§ Data for processing
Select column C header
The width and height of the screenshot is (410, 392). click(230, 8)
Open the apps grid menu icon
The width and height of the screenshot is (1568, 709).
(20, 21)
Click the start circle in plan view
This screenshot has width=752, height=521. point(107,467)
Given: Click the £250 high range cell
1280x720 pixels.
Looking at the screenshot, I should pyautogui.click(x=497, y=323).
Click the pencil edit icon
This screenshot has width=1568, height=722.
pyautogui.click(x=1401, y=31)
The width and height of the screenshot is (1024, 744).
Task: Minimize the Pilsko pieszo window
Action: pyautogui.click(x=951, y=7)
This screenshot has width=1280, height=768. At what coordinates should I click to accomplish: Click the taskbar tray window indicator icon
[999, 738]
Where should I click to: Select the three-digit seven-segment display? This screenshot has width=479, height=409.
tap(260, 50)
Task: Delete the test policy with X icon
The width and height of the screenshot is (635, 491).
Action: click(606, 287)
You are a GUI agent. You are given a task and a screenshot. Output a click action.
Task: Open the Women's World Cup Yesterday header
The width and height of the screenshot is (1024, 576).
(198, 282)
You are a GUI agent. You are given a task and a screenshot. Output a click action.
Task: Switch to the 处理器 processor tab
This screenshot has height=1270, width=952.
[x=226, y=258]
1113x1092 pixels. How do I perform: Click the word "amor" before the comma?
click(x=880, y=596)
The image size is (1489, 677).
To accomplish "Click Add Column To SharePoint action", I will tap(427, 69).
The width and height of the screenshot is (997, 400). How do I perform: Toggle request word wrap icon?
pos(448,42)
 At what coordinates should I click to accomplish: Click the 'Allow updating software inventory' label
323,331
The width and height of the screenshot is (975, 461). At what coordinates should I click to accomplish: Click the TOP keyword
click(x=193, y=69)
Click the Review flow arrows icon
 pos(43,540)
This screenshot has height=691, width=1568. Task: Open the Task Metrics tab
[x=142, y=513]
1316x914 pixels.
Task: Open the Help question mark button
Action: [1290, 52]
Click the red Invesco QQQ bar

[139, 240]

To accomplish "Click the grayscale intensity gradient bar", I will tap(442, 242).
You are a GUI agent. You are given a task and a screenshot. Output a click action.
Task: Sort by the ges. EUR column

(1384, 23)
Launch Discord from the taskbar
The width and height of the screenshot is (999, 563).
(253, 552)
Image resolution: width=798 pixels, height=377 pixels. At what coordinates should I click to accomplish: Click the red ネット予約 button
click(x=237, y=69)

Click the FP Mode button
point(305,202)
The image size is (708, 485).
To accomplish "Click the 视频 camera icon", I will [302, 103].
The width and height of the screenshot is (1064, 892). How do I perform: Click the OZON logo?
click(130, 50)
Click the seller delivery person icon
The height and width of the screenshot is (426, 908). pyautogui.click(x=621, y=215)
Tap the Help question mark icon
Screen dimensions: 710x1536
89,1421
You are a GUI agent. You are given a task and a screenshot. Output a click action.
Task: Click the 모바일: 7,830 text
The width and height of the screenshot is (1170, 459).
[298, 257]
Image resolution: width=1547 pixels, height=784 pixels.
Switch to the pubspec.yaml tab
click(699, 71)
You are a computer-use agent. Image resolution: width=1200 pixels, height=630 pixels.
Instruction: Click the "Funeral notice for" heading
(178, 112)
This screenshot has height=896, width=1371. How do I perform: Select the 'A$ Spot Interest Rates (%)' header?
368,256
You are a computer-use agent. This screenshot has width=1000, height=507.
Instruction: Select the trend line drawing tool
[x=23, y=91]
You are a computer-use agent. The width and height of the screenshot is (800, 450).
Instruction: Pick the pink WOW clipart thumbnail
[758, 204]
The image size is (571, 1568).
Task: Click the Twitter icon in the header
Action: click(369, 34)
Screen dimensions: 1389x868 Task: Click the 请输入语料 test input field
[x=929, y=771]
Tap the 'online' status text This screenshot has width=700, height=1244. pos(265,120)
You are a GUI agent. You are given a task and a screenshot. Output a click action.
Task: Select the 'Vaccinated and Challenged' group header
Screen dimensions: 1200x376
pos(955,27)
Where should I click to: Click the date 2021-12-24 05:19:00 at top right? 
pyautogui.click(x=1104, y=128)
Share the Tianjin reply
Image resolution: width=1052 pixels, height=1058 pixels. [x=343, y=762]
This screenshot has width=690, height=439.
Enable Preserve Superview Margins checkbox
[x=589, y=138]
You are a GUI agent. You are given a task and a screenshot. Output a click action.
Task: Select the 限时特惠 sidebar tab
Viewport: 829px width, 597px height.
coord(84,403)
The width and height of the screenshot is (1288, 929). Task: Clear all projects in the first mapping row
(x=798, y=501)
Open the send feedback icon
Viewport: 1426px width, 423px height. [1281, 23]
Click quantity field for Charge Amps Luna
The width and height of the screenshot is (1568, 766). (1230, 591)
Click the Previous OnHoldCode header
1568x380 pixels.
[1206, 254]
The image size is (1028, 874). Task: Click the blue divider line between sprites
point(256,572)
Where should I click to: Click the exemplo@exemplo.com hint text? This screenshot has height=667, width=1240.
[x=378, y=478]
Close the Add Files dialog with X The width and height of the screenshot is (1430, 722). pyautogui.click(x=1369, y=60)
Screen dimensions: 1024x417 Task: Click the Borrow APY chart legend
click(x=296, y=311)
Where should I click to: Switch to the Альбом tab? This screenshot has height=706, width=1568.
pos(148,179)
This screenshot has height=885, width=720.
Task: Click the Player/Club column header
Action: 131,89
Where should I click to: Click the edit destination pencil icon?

§ Exercise
Reproduce the material above in full, word for word.

§ Exercise response
Select column C header
The width and height of the screenshot is (410, 392). click(230, 8)
Open the apps grid menu icon
The width and height of the screenshot is (1568, 709).
(20, 21)
Click the start circle in plan view
This screenshot has width=752, height=521. point(107,467)
Given: Click the £250 high range cell
1280x720 pixels.
Looking at the screenshot, I should pyautogui.click(x=497, y=323).
Click the pencil edit icon
This screenshot has width=1568, height=722.
pyautogui.click(x=1401, y=31)
The width and height of the screenshot is (1024, 744).
Task: Minimize the Pilsko pieszo window
Action: pyautogui.click(x=951, y=7)
This screenshot has width=1280, height=768. At what coordinates should I click to accomplish: Click the taskbar tray window indicator icon
[999, 738]
Where should I click to: Select the three-digit seven-segment display? This screenshot has width=479, height=409.
tap(260, 50)
Task: Delete the test policy with X icon
The width and height of the screenshot is (635, 491).
Action: click(606, 287)
You are a GUI agent. You are given a task and a screenshot. Output a click action.
Task: Open the Women's World Cup Yesterday header
The width and height of the screenshot is (1024, 576).
(198, 282)
You are a GUI agent. You are given a task and a screenshot. Output a click action.
Task: Switch to the 处理器 processor tab
This screenshot has height=1270, width=952.
[x=226, y=258]
1113x1092 pixels. How do I perform: Click the word "amor" before the comma?
click(x=880, y=596)
The image size is (1489, 677).
To accomplish "Click Add Column To SharePoint action", I will tap(427, 69).
The width and height of the screenshot is (997, 400). How do I perform: Toggle request word wrap icon?
pos(448,42)
 At what coordinates should I click to accomplish: Click the 'Allow updating software inventory' label
323,331
The width and height of the screenshot is (975, 461). At what coordinates should I click to accomplish: Click the TOP keyword
click(x=193, y=69)
Click the Review flow arrows icon
 pos(43,540)
This screenshot has height=691, width=1568. Task: Open the Task Metrics tab
[x=142, y=513]
1316x914 pixels.
Task: Open the Help question mark button
Action: [1290, 52]
Click the red Invesco QQQ bar

[139, 240]

To accomplish "Click the grayscale intensity gradient bar", I will tap(442, 242).
You are a GUI agent. You are given a task and a screenshot. Output a click action.
Task: Sort by the ges. EUR column

(1384, 23)
Launch Discord from the taskbar
The width and height of the screenshot is (999, 563).
(253, 552)
Image resolution: width=798 pixels, height=377 pixels. At what coordinates should I click to accomplish: Click the red ネット予約 button
click(x=237, y=69)

Click the FP Mode button
point(305,202)
The image size is (708, 485).
To accomplish "Click the 视频 camera icon", I will [302, 103].
The width and height of the screenshot is (1064, 892). How do I perform: Click the OZON logo?
click(130, 50)
Click the seller delivery person icon
The height and width of the screenshot is (426, 908). pyautogui.click(x=621, y=215)
Tap the Help question mark icon
Screen dimensions: 710x1536
89,1421
You are a GUI agent. You are given a task and a screenshot. Output a click action.
Task: Click the 모바일: 7,830 text
The width and height of the screenshot is (1170, 459).
[298, 257]
Image resolution: width=1547 pixels, height=784 pixels.
Switch to the pubspec.yaml tab
click(699, 71)
You are a computer-use agent. Image resolution: width=1200 pixels, height=630 pixels.
Instruction: Click the "Funeral notice for" heading
(178, 112)
This screenshot has height=896, width=1371. How do I perform: Select the 'A$ Spot Interest Rates (%)' header?
368,256
You are a computer-use agent. This screenshot has width=1000, height=507.
Instruction: Select the trend line drawing tool
[x=23, y=91]
You are a computer-use agent. The width and height of the screenshot is (800, 450).
Instruction: Pick the pink WOW clipart thumbnail
[758, 204]
The image size is (571, 1568).
Task: Click the Twitter icon in the header
Action: click(369, 34)
Screen dimensions: 1389x868 Task: Click the 请输入语料 test input field
[x=929, y=771]
Tap the 'online' status text This screenshot has width=700, height=1244. pos(265,120)
You are a GUI agent. You are given a task and a screenshot. Output a click action.
Task: Select the 'Vaccinated and Challenged' group header
Screen dimensions: 1200x376
pos(955,27)
Where should I click to: Click the date 2021-12-24 05:19:00 at top right? 
pyautogui.click(x=1104, y=128)
Share the Tianjin reply
Image resolution: width=1052 pixels, height=1058 pixels. [x=343, y=762]
This screenshot has width=690, height=439.
Enable Preserve Superview Margins checkbox
[x=589, y=138]
You are a GUI agent. You are given a task and a screenshot. Output a click action.
Task: Select the 限时特惠 sidebar tab
Viewport: 829px width, 597px height.
coord(84,403)
The width and height of the screenshot is (1288, 929). Task: Clear all projects in the first mapping row
(x=798, y=501)
Open the send feedback icon
Viewport: 1426px width, 423px height. [1281, 23]
Click quantity field for Charge Amps Luna
The width and height of the screenshot is (1568, 766). (1230, 591)
Click the Previous OnHoldCode header
1568x380 pixels.
[1206, 254]
The image size is (1028, 874). Task: Click the blue divider line between sprites
point(256,572)
Where should I click to: Click the exemplo@exemplo.com hint text? This screenshot has height=667, width=1240.
[x=378, y=478]
Close the Add Files dialog with X The width and height of the screenshot is (1430, 722). pyautogui.click(x=1369, y=60)
Screen dimensions: 1024x417 Task: Click the Borrow APY chart legend
click(x=296, y=311)
Where should I click to: Switch to the Альбом tab? This screenshot has height=706, width=1568.
pos(148,179)
This screenshot has height=885, width=720.
Task: Click the Player/Club column header
Action: 131,89
Where should I click to: Click the edit destination pencil icon?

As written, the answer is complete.